Summary: checkpid() does not check for the death of ALL threads belonging to a process.
Product: [Fedora] Fedora Reporter: Ian Macdonald <ian>
Component: initscriptsAssignee: Bill Nottingham <notting>
Status: CLOSED RAWHIDE QA Contact: Brock Organ <borgan>
Severity: medium Docs Contact:
Priority: medium    
Version: 2CC: rvokal
Target Milestone: ---   
Target Release: ---   
Hardware: All   
OS: Linux   
Whiteboard:
Fixed In Version: Doc Type: Bug Fix
Doc Text:
Story Points: ---
Clone Of: Environment:
Last Closed: 2004-10-28 02:56:32 UTC Type: ---
Regression: --- Mount Type: ---
Documentation: --- CRM:
Verified Versions: Category: ---
oVirt Team: --- RHEL 7.3 requirements from Atomic Host:
Cloudforms Team: --- Target Upstream Version:
Embargoed:
Attachments:
Description Flags
This fixes the issue described in this bug. none

Description Ian Macdonald 2004-10-27 23:41:40 UTC
Description of problem:

checkpid() in /etc/init.d/functions is broken.
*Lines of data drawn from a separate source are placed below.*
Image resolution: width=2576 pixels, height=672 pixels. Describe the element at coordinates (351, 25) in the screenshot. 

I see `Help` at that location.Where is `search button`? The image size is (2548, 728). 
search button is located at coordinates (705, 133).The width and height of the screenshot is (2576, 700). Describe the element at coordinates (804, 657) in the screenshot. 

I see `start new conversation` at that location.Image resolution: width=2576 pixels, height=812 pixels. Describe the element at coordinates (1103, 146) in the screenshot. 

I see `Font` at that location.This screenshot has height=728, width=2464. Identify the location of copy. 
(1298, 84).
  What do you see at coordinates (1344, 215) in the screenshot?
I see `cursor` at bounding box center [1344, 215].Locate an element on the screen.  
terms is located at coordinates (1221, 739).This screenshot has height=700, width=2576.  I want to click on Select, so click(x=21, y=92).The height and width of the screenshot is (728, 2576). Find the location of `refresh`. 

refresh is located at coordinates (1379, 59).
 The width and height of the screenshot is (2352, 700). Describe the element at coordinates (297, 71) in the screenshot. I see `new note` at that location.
It returns success if
any of a program's threads is no longer running. It should return
success only if all threads from a given program are no longer running.

This fails if one upgrades to OpenLDAP 2.2, as it's no longer possible
to shut down slurpd. slurpd fails to die on the TERM sent from
killproc(), but checkpid() erroneously reports that slurpd has been
shut down, because some (but not all) of its threads are no longer
active in /proc. For this reason, fallthrough to issuing a KILL never
happens.


Version-Release number of selected component (if applicable):


How reproducible:

Every time.

Steps to Reproduce:
1. Install OpenLDAP 2.2 as a master server, using slurpd for
replication. You can use the RPM from FC3.
2. Attempt to shut down the LDAP service, using the init script.
  
Actual results:

Observe with ps(1) that slurpd is still running.

Expected results:

slurpd should have been KILLed when it refused to be TERMinated.

Additional info:

Although OpenLDAP 2.2 is not a part of FC2, this problem has the
potential to occur with any threaded daemon that responds to a TERM by
shutting down some, but not all, of its threads.

I haven't checked the initscripts in FC3, but I suspect the problem is
still there in checkpid().

Comment 1 Ian Macdonald 2004-10-28 00:11:23 UTC
Created attachment 105876 [details]
This fixes the issue described in this bug.

Using this version of checkpid(), daemons which stop some, but not all, threads
after receiving a TERM are later properly sent a KILL to finish the job off.

Comment 2 Bill Nottingham 2004-10-28 02:56:32 UTC
This is fixed in current development packages (7.85 and later.)